The blog is the one thing on my list of the routine that I had to give up that I'm looking forward to taking back. Honestly, if the frozen meals weren't 40% sodium and I could guarantee that no one else would come in and judge me for my cluttered dining room, I'd rather just keep up those habits, but I've really missed blogging.
This was intially the space I created where I could wear all of my hats simultanouesly and sift through the tangles that caused. I still need that.
And I have new things to say. My scholarship has me thinking about teaching philosophy in new and ever more confusing ways. Things like the assault at Spring Valley have me thinking about the intersections of power, obedience, and education, and this is the natural space I turn to when I want to sort through those intersections.
So I'm back! And it's convenient that my return conincides with National Blog Post Writing Month, a time when bloggers challenge themselves to post daily in order to instill the habit of regular writing.

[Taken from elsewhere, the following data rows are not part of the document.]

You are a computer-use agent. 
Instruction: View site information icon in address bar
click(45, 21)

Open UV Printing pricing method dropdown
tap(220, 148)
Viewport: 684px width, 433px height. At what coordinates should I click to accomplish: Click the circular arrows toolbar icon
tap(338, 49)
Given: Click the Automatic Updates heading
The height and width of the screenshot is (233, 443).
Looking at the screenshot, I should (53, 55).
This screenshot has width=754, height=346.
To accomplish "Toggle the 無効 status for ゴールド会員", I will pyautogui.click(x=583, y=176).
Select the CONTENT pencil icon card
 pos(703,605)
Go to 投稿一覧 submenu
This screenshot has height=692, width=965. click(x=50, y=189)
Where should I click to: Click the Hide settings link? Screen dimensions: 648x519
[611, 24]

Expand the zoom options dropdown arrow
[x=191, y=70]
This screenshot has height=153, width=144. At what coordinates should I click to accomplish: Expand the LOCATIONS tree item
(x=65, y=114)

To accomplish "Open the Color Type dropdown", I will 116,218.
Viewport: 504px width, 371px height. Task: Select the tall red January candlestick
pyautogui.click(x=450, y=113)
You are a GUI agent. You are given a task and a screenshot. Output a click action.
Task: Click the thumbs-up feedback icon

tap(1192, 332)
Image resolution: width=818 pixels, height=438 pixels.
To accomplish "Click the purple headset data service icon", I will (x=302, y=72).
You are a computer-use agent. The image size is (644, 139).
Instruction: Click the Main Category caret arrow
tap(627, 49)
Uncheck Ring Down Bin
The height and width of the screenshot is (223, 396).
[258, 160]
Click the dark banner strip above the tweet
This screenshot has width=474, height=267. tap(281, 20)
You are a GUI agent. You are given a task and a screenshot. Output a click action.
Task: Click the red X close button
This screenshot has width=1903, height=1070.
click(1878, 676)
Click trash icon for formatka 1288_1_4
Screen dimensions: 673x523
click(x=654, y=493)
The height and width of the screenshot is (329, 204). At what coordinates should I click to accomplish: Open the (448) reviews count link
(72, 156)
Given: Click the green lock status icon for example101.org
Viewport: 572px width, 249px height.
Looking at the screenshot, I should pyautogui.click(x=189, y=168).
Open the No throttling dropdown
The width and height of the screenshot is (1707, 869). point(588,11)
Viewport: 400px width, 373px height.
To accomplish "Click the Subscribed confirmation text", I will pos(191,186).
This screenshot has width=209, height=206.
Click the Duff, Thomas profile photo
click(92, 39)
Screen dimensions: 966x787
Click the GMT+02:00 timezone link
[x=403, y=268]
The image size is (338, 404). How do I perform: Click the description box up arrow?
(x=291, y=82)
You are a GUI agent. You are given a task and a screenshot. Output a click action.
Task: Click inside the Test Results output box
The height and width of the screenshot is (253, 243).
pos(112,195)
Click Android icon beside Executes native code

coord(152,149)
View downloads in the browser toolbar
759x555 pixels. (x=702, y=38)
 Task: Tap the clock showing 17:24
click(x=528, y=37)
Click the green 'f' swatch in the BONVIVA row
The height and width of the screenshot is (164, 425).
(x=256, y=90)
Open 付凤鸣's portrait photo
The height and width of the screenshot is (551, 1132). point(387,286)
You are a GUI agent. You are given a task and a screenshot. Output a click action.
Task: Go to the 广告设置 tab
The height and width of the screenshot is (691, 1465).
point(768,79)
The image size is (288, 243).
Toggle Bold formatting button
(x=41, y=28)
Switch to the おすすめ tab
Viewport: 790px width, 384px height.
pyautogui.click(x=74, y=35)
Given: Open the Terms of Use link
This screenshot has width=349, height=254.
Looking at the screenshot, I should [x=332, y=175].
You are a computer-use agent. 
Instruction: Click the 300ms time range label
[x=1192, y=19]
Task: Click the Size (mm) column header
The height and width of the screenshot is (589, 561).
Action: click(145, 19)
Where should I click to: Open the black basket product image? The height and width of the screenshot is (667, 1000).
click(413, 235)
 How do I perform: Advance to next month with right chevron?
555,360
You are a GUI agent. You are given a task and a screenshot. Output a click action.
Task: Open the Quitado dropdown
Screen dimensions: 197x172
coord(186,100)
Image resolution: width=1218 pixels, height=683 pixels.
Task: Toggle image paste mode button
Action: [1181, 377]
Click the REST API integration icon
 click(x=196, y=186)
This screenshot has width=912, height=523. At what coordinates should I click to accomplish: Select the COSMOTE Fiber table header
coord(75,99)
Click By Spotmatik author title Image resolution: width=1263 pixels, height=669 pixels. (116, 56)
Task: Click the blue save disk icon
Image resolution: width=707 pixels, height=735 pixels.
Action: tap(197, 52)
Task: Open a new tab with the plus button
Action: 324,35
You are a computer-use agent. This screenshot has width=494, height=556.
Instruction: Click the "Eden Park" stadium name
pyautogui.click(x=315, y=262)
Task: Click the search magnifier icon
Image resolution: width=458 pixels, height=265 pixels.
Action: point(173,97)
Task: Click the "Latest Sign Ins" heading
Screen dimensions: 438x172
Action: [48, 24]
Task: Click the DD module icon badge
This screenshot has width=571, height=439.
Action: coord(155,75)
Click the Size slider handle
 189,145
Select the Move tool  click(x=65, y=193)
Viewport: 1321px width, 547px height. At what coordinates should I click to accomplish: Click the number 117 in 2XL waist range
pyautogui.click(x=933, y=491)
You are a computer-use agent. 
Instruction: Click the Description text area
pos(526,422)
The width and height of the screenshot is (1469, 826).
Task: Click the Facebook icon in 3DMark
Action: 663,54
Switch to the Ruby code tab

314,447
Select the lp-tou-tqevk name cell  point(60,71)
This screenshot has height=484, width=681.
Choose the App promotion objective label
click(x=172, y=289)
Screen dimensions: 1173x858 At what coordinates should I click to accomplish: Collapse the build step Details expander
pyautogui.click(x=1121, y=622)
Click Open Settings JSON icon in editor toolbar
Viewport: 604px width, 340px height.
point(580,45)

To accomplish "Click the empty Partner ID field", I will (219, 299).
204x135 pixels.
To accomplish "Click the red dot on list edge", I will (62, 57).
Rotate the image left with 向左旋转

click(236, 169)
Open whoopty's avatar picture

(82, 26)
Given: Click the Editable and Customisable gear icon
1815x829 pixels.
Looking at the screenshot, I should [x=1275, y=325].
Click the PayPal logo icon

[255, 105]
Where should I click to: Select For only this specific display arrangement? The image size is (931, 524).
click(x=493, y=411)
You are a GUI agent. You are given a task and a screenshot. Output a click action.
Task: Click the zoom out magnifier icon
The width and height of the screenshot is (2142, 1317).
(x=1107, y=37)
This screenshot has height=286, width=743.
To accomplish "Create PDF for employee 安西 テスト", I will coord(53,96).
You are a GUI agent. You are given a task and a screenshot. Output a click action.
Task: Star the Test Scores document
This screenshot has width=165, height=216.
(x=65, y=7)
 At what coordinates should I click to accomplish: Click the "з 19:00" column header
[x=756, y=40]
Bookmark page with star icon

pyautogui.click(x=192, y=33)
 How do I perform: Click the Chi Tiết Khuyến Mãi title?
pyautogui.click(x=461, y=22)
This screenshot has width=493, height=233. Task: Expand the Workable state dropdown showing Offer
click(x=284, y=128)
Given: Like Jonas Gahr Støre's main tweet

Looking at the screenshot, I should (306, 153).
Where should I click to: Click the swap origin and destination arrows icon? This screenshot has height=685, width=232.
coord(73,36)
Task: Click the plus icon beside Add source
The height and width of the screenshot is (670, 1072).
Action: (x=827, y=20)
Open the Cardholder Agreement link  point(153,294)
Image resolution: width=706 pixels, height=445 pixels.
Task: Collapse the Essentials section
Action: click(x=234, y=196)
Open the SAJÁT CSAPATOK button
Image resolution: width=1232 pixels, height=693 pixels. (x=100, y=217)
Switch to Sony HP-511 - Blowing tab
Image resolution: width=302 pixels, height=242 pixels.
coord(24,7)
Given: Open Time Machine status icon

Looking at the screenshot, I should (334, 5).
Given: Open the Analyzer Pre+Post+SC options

I can't promise a long, researched essay every day (but there will be at least one; it's already in the works), but my goal is to write something (even something small) each day. Some of these posts will be about reflecting on the nature of the blogosphere as I return not only to writing blogs daily, but reading them (do you have a blog I don't know about? Should I be reading your stuff? Drop the link in the comments). Some will return to one of my primary blogging topics: parenting. This role has shifted for me immensely as my daughter has started school and grown to become an almost-five-year-old. And some might reflect on how much I can't say now that I used to say about parenting both because she's older and has a more pronounced sense of autonomy and privacy and because I'm no longer blogging under the protection of anonymity. And, of course, I'll be touching on my favorite pop culture staples as well (I'm currently love-hate watching The Walking Dead and love-grossed out watching American Horror Story).